A l’occasion de cette inauguration, on a vu arriver à Mercedes quelque 200.000 pèlerins. Une manne économique dont cette statue doit favoriser l’exploitation à fonds. Ce sanctuaire et ce culte populaires sont un atout touristique pour la petite ville et tout est bon pour gagner de l’argent : le parking, l’accès aux toilettes, l’accès au tumulus qui marque l’endroit de l’exécution, à huit kilomètres de l’agglomération, les bibelots de piété et autres amulettes et breloques…
Les marchands du Temple dans toute leur splendeur ! Mais c’est aussi authentiquement pittoresque. Et très sincère chez la grande majorité des pèlerins.

Pour aller plus loin :
consulter la page Facebook du village de Mercedes, qui a publié de nombreuses photos du 8 janvier dernier
consulter le site religieux du Gauchito Gil, où vous pouvez déposer des intentions, comme on le fait sur les sites Internet de tous les grands sanctuaires catholiques partout dans le monde. Bien évidemment, celui-ci n'a rien d'officiel.

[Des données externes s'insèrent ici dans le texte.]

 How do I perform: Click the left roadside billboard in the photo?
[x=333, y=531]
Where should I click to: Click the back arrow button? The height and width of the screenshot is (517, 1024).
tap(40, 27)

(1) Cette explosion de violence pourrait indiquer que l’homme était effectivement un fédéral rebelle car c’est le genre de crime que provoquaient les passions politiques de cette guerre civile atroce qui commença en janvier 1820 et prit fin en 1880, au moment où, après la victoire sur le Paraguay, le camp fédéral reculait devant la puissante avancée des unitaires, qui étaient au pouvoir à Buenos Aires, capitale fédérale depuis 1853. La "République conservatrice" (1860-1880) qui bénéficiait d’un meilleur armement, acheté, avec les gros sous des gros propriétaires terriens, aux puissances européennes qui étaient leurs clients, finit par écraser définitivement les fédéraux dans la banlieue de Buenos Aires en juin 1880. Une version lénifiante de la légende veut que Antonio soit tombé amoureux de la fille d’un commissaire, qui lui refusa la main de sa fille, et que l’inimitié entre les policiers et le gaucho viendrait de cet incident de jeunesse. C’est un procédé assez fréquent en Argentine lorsque l’oligarchie en place a voulu détourner la dénonciation de ses abus de pouvoir qui se glisse dans la parole populaire, comme les contes ou les chansons, dans le folklore à la campagne et comme dans le tango en ville.
(2) Un élément de la légende qui se raccroche très certainement à la figure du Bon Larron qui meurt sur la croix à côté du Christ, qui lui dit, à lui le réprouvé, que demain il sera dans le Paradis avec lui.
(3) Mais assez semblable sans doute à ce que furent les débuts chaotiques et anarchiques du culte des saints avant que l’Église organise son droit canon et établissent des procédures rigides qui entourent depuis le bas Moyen-Age la canonisation et la vénération des bienheureux et des saints.